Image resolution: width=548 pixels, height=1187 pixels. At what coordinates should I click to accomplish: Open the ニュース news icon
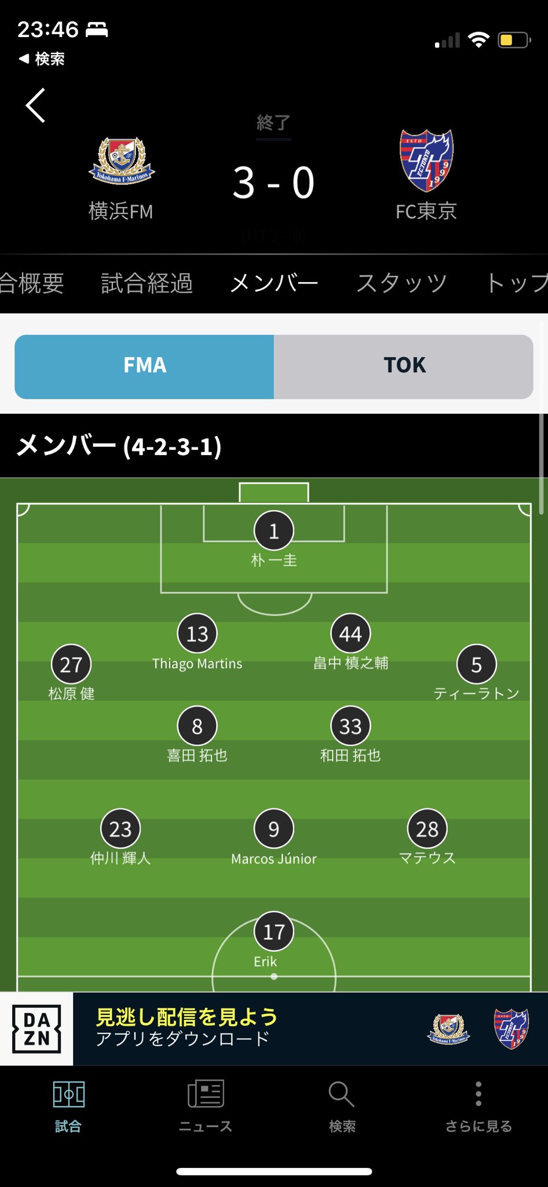(206, 1095)
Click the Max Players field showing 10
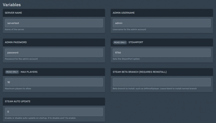The image size is (216, 123). 54,82
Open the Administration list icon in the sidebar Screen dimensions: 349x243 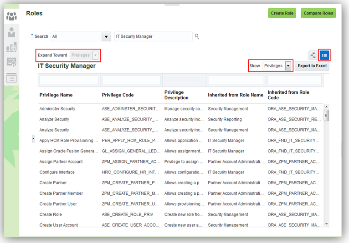(11, 78)
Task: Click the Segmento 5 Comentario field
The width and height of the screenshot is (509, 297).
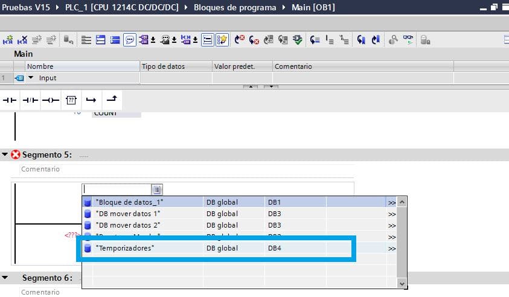Action: click(x=40, y=169)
***
REQUIRED WORK:
Working from the line that contains "The width and" to the last line of the listing, please quote each line exactly, pictures excluded.

ANSWER BELOW:
The width and height of the screenshot is (509, 297).
Action: click(x=40, y=169)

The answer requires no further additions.